個人がある日「今日から私はこの名前だ」と思ったことをそのまま認めたら、どの人がどんな名前なのか、本人にしかわからなくなり、名前をもつ意味はなくなってしまいます。契約書や領収書の署名も、学校の名簿も、病院のカルテも一切意味をなさなくなり、犯罪天国になって社会が崩壊します。
私たちの名前というのは、個人を特定し、社会を維持するためのものであり、国が管理する社会の共有物だということです。それを個人の持ち物のように思うのは、社会制度を真っ向から否定する発想になるのです。
道義的なルールを忘れてはならない
名づけに際しては、法律上の決まりのほかに、やはり道義的なルールというものも大切でしょう。

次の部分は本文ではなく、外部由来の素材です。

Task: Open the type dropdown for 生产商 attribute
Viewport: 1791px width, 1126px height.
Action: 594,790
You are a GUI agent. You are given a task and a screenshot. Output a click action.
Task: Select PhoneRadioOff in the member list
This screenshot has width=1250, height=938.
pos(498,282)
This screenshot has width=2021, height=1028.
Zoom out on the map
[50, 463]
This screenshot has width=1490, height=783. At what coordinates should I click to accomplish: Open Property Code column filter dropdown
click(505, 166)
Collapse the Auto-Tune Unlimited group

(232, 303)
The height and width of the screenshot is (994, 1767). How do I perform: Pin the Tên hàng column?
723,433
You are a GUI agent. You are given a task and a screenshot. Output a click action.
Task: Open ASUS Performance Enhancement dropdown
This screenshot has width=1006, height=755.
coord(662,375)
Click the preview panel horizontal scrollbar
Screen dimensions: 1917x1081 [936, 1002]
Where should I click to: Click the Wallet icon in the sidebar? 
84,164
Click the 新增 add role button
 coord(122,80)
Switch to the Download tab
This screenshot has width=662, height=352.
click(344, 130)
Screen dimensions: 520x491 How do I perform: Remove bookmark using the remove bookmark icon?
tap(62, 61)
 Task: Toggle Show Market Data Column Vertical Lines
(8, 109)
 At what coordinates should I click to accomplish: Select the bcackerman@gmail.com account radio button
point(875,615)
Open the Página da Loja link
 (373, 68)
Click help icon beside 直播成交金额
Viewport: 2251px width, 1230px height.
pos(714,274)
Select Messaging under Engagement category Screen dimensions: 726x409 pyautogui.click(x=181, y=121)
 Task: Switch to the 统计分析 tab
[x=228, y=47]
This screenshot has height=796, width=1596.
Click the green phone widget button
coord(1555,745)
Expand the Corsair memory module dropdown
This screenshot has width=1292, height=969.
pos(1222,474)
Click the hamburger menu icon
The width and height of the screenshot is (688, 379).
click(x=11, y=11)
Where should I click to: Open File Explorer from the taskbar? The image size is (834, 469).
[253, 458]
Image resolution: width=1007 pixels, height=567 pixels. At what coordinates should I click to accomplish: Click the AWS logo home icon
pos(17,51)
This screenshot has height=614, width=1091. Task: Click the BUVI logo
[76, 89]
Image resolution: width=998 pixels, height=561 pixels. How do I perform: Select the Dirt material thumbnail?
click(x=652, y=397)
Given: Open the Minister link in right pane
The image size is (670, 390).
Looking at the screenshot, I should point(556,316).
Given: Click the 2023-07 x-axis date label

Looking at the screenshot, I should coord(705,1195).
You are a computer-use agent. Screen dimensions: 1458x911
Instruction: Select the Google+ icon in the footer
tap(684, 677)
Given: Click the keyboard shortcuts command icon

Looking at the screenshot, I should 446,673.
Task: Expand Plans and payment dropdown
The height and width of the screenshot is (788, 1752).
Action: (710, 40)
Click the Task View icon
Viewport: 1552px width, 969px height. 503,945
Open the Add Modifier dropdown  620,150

たとえば名づけのときに、他人から「字画を合わせなさい」と口を出されるケースは多いですが、名づけの際に占いに従うかどうかは個人の自由です。他人に占いを強要する権利など誰にもありません。
また「名前の読み方は親が自由に決めていいんだ」などと言って歩く人もいます。たしかに「名前の読み方を正しくしなさい」などとわざわざ法律で決めてはおらず、ふりがなをチェックしない役所も多いのは事実ですが、それを鬼の首をとったように、「だからどう読ませてもいいんだ」と言って間違った読み方の名前をつけたりしたら、まさに落第名づけです。法律で決められなければ、正しい読み方の名前がつけられないというのでは、親として、社会人として、あまりに悲しい姿です。
漢字は決まった読み方があるからこそ文字として機能するので、個人が勝手に読み方を決めるものではありません。間違った読み方の名前を「こう読ませる」などと他人に強要する権利など誰にもないはずです。